- DATA SECTION:
━━━━━━━━━━━━━━━━━━━━
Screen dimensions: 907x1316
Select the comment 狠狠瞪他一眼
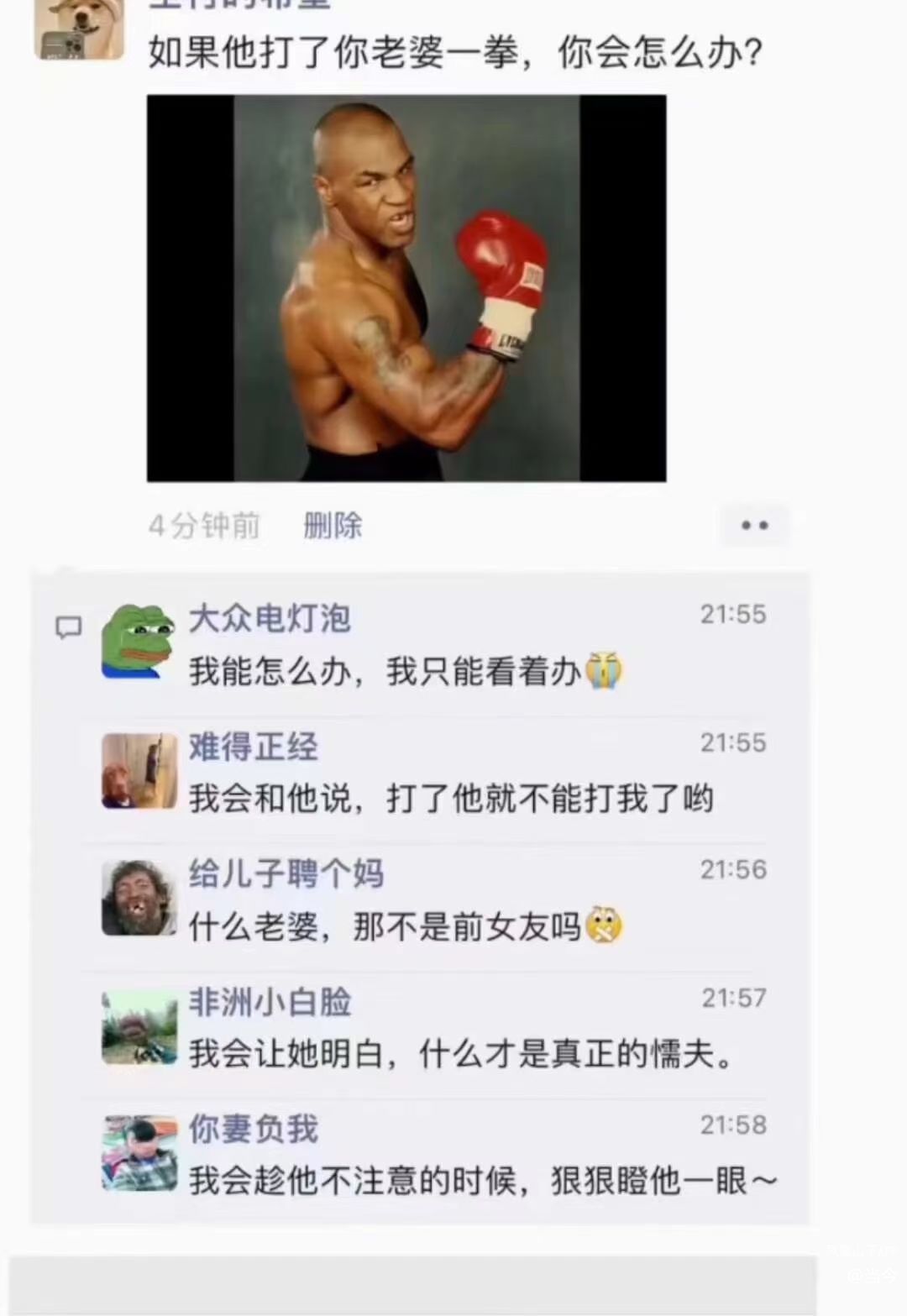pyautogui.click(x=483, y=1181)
━━━━━━━━━━━━━━━━━━━━
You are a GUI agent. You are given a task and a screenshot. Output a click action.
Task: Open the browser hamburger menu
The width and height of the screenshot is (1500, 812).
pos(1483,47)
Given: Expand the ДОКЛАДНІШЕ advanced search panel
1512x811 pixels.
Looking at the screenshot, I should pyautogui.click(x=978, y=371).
━━━━━━━━━━━━━━━━━━━━
- WRITTEN INSTRUCTION: Could you duplicate the lines starting at the one containing "You are a GUI" and ending at the one containing "Looking at the", with both of those lines included?

- RESPONSE FOR THIS EXERCISE:
You are a GUI agent. You are given a task and a screenshot. Output a click action.
Task: Open the browser hamburger menu
The width and height of the screenshot is (1500, 812).
pos(1483,47)
Given: Expand the ДОКЛАДНІШЕ advanced search panel
1512x811 pixels.
Looking at the screenshot, I should pyautogui.click(x=978, y=371).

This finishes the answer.